Lies, Damned Lies, and Statistics: Who Are You Going to Believe, Joe Biden, or Your Lying Eyes?

The Party told you to reject the evidence of your eyes and ears. It was their final, most essential command.” — George Orwell, 1984

The official inflation rate has come down from its highs earlier in the Biden Administration, and the Democrats are arguing that inflation has been whipped, that wages are rising just as fast as prices, and even a little bit faster. But Erin McCarthy of The Philadelphia Inquirer wrote something that just doesn’t go along with the Democrats’ meme.

‘A cheeseburger at this point is a luxury’: Why the all-American staple costs more this summer

Consumers are feeling the sting whether they’re shopping for Memorial Day cookouts or grabbing a bite at McDonald’s, where a quarter-pounder with cheese meal is now $12.

by Erin McCarthy | Friday, May 24, 2024 | 5:00 AM EDT

Amber Lee has a hard time stomaching the ground beef section at her local Wegmans.

Lee eats beef.

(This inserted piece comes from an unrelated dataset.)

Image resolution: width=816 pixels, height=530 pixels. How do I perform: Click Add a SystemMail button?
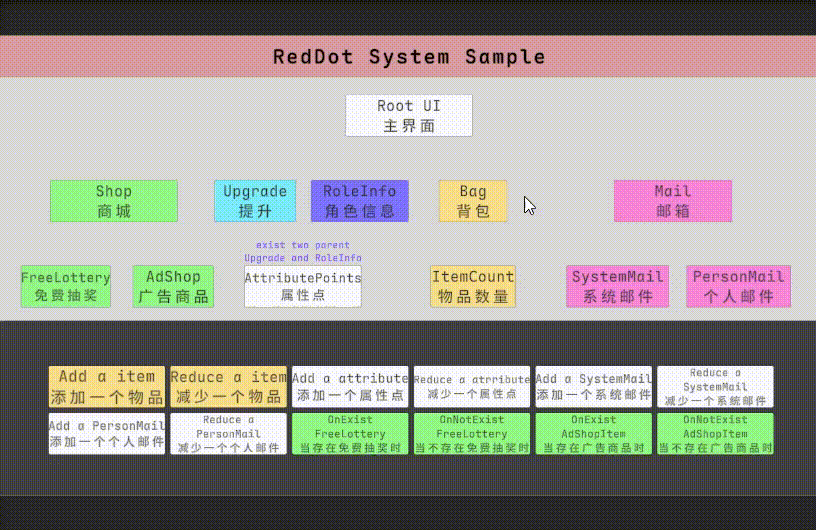(594, 386)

She just can’t bring herself to pay for it.

“A cheeseburger at this point is a luxury,” said Lee, 36, a mother of two from Downingtown.

As beef prices have surged, Lee, a part-time mental health counselor, and her husband, a UPS supervisor, have started opting mostly for meals centered on fish that they catch themselves along the Jersey Shore and cook at home.

If they go out to eat for a special occasion, Lee said, she refuses to pay more than $15 for a burger “unless it has the words Kobe or Wagyu in front of it,” referring to higher-quality types of beef.

$15? $15? Yes, I’m admitting my age, but I remember that, during my freshman year, I could get two regular hamburgers, a large order of fries, and a chocolate shake at the McDonalds on Nicholasville Road for 94¢.

Consumers are feeling the sting of higher beef prices whether they’re shopping for Memorial Day cookouts or grabbing a bite at McDonald’s, where a quarter-pounder with cheese meal is now $12, more than double what it cost a decade ago.

Since the pandemic, food prices have risen more than 20%, according to the Federal Reserve. Over the past year, the cost of many staples has declined or moderated, but beef and veal prices have kept rising, up 7% over April 2023, according to the most recent Consumer Price Index. The continued rise is attributed in part to a cattle shortage and has led some consumers to opt for cheaper alternatives like chicken.

There’s more at the original, much of it detailing how restaurants are trying to keep costs down, but haven’t always been able to do so.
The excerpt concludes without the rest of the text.